(Beginning of Given information)

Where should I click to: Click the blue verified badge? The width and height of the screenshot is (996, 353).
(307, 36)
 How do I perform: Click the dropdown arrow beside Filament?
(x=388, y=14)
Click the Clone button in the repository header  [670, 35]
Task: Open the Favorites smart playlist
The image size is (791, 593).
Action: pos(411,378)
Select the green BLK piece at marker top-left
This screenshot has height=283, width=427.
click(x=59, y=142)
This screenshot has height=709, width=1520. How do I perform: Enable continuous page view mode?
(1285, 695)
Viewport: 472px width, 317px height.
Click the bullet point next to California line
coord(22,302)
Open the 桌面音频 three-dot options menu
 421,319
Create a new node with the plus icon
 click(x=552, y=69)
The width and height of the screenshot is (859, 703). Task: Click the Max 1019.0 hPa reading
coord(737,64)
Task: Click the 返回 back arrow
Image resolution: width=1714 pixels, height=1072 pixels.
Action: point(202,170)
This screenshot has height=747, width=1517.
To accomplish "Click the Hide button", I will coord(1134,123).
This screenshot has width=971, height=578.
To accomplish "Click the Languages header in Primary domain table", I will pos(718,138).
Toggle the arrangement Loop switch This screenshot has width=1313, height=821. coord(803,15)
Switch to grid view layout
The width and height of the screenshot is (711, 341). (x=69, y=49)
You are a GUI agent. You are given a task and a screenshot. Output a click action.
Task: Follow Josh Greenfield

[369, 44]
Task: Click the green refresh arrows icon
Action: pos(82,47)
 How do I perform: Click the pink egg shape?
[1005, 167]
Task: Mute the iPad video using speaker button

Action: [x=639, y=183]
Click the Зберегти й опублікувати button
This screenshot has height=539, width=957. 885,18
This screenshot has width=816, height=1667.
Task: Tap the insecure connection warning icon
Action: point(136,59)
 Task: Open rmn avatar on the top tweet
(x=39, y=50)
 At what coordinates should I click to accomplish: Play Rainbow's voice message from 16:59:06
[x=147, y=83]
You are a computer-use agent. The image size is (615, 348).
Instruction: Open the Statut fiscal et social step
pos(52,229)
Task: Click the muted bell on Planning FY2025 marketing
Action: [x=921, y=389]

(End of Given information)

▸ **Exercise instructions**
Every line of the data should be output exactly as it was given.

▸ **Completed task**
Where should I click to: Click the blue verified badge? The width and height of the screenshot is (996, 353).
(307, 36)
 How do I perform: Click the dropdown arrow beside Filament?
(x=388, y=14)
Click the Clone button in the repository header  [670, 35]
Task: Open the Favorites smart playlist
The image size is (791, 593).
Action: pos(411,378)
Select the green BLK piece at marker top-left
This screenshot has height=283, width=427.
click(x=59, y=142)
This screenshot has height=709, width=1520. How do I perform: Enable continuous page view mode?
(1285, 695)
Viewport: 472px width, 317px height.
Click the bullet point next to California line
coord(22,302)
Open the 桌面音频 three-dot options menu
 421,319
Create a new node with the plus icon
 click(x=552, y=69)
The width and height of the screenshot is (859, 703). Task: Click the Max 1019.0 hPa reading
coord(737,64)
Task: Click the 返回 back arrow
Image resolution: width=1714 pixels, height=1072 pixels.
Action: point(202,170)
This screenshot has height=747, width=1517.
To accomplish "Click the Hide button", I will coord(1134,123).
This screenshot has width=971, height=578.
To accomplish "Click the Languages header in Primary domain table", I will pos(718,138).
Toggle the arrangement Loop switch This screenshot has width=1313, height=821. coord(803,15)
Switch to grid view layout
The width and height of the screenshot is (711, 341). (x=69, y=49)
You are a GUI agent. You are given a task and a screenshot. Output a click action.
Task: Follow Josh Greenfield

[369, 44]
Task: Click the green refresh arrows icon
Action: pos(82,47)
 How do I perform: Click the pink egg shape?
[1005, 167]
Task: Mute the iPad video using speaker button

Action: [x=639, y=183]
Click the Зберегти й опублікувати button
This screenshot has height=539, width=957. 885,18
This screenshot has width=816, height=1667.
Task: Tap the insecure connection warning icon
Action: point(136,59)
 Task: Open rmn avatar on the top tweet
(x=39, y=50)
 At what coordinates should I click to accomplish: Play Rainbow's voice message from 16:59:06
[x=147, y=83]
You are a computer-use agent. The image size is (615, 348).
Instruction: Open the Statut fiscal et social step
pos(52,229)
Task: Click the muted bell on Planning FY2025 marketing
Action: [x=921, y=389]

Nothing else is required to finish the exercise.